The barman raised his eyes heavenwards as another glass shattered. The party was finally starting to slow down as groups of drunken men staggered around the large ground floor of The Harvester Inn trying to find a seat. He reached under the sticky surface of the bar and picked up the dustpan, shaking bits of the previous accident into the bin under the till.

Lifting the hatch, and skirting around several staggering couples en-route, he managed to get to the shards before anyone stepped on them, and retreated back behind his wooden defences.

It was a closed bar tonight, and being a private party with a free bar appeared to have had quite an effect. Several of the guests had passed out in quiet corners and a variety of inebriated states decorated the bar in front of him. Few people were asking for any more drink now, but some were still talking, including the intermittently verbose drunkard in front of him, who yet again tried to resume the lost thread of his one-sided conversation. As much for something to do as anything else, the barman resumed polishing the collection of glasses on the bar as the drunk carried on his miscellaneous ramblings. The shabby man reminded him of an American detective popular in the eighties, but the more the barman peered at him, the more elusive the detectives name seemed to become.

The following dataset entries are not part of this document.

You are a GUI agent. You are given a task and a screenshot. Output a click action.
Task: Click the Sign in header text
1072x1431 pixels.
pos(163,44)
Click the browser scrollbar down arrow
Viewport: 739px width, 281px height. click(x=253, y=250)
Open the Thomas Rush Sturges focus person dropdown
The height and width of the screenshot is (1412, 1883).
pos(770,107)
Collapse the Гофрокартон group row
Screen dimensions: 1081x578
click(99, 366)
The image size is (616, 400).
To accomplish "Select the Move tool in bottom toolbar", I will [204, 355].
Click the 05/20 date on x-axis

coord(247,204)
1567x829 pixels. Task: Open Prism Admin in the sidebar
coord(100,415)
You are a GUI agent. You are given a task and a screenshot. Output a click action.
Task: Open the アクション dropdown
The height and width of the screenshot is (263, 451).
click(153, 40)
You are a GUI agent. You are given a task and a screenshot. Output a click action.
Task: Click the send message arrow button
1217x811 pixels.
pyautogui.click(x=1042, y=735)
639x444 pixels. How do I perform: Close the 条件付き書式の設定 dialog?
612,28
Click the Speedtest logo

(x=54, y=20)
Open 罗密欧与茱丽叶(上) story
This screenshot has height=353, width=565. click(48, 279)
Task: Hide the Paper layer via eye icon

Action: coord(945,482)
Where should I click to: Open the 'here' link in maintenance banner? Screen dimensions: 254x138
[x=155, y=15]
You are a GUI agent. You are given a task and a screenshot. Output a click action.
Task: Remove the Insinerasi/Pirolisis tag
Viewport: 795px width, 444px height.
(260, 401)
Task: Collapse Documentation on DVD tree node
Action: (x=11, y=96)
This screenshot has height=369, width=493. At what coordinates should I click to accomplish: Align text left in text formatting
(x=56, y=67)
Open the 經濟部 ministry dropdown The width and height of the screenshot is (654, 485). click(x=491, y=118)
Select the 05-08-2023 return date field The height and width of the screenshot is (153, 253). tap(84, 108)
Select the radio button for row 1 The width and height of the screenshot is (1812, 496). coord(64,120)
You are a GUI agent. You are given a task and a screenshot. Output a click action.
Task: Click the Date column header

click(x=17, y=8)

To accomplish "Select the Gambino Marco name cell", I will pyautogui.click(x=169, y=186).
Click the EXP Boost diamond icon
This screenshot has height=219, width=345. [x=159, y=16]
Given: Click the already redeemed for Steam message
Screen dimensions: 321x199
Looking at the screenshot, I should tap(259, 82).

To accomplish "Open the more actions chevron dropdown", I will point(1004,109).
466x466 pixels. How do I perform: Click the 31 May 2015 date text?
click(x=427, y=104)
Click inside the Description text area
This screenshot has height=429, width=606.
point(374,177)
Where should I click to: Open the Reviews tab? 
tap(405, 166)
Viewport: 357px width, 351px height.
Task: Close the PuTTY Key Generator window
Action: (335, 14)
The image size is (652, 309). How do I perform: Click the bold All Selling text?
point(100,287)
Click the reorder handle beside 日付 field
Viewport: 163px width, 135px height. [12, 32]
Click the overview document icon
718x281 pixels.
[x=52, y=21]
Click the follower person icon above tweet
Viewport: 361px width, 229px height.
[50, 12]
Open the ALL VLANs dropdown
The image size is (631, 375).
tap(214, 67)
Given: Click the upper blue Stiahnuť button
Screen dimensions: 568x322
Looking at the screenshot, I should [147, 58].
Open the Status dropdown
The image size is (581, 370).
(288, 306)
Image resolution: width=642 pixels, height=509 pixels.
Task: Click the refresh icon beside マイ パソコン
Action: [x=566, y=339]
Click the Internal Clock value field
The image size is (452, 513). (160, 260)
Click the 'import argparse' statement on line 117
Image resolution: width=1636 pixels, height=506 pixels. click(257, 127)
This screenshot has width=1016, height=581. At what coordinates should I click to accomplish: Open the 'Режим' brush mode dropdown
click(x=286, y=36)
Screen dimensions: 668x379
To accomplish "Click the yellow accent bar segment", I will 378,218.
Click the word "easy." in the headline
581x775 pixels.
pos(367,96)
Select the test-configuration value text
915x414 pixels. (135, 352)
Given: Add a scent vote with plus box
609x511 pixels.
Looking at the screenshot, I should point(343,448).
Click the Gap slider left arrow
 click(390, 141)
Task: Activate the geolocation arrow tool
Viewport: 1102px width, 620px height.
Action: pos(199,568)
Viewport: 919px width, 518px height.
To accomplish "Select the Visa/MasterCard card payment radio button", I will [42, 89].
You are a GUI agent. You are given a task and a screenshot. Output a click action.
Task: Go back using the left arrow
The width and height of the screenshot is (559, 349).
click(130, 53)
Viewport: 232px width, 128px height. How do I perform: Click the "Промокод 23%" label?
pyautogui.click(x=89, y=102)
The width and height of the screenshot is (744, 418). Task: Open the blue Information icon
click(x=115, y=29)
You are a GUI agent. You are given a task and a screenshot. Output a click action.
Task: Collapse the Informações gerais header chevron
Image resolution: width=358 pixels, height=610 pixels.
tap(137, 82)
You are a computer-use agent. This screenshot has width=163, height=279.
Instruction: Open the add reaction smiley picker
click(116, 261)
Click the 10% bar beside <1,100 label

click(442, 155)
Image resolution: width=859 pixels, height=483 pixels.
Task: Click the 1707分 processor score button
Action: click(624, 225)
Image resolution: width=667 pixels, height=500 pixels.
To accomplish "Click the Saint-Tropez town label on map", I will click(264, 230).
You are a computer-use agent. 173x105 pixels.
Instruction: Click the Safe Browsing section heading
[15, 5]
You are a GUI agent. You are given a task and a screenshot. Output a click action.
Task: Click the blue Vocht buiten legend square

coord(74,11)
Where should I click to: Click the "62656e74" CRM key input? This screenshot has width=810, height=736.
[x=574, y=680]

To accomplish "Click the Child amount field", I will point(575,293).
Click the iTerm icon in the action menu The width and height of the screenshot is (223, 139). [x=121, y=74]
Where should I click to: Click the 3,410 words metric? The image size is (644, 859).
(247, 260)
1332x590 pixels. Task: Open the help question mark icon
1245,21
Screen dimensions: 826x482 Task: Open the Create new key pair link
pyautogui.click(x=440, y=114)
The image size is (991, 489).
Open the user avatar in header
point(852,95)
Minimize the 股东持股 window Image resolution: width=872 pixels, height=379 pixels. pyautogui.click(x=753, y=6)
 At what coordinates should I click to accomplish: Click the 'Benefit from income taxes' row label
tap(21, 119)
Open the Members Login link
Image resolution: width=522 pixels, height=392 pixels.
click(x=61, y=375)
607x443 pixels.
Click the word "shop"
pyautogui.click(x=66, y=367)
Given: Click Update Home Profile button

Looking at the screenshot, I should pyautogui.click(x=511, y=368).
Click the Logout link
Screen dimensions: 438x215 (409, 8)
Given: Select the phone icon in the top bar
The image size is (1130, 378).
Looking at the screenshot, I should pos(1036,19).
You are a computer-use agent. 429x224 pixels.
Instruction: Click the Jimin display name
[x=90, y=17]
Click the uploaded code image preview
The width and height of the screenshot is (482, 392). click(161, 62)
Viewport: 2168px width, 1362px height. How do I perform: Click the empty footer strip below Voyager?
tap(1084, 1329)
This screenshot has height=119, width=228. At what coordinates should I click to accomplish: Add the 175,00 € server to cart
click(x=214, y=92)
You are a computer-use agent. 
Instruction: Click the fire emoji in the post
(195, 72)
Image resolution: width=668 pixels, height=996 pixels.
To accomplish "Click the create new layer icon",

"... you see. Well you see this is the only time we all get together, so we have to have a party. One big club; all together, having fun. One night off a year, you know, gotta have a party. Some even dress up every year. Look, there's Mikey: he was Attila the Hun last year, and Hitler the year before."

He waved an arm in the vague direction of a shadowed corner where a tall hooded figure sat in a booth surrounded by inebriated colleagues. Death and his drunken buddies, which for some reason included Elvis, George Bush and Scooby Doo, although Death had nodded off, and someone had pinched his scythe.

The barman's attention was drawn back to the shambolic figure in front of him as the drunk's eyes glazed and he mumbled on in a barely audible whisper.

"One night off from the killings and the blood: one night of amnesty. No contracts, rivers of blood, one night...."

As the man slumped into a puddle of beer and started snoring, the barman wandered along the bar collecting up the empties. The dimmed lights of the pub cast his shadow in caricature: a tall man, thin and bald, with a collection of tattoos up each visible section of arm and the side of his neck. A scar on one cheek twisted a sardonic smile as he surveyed the carnage of another free company do.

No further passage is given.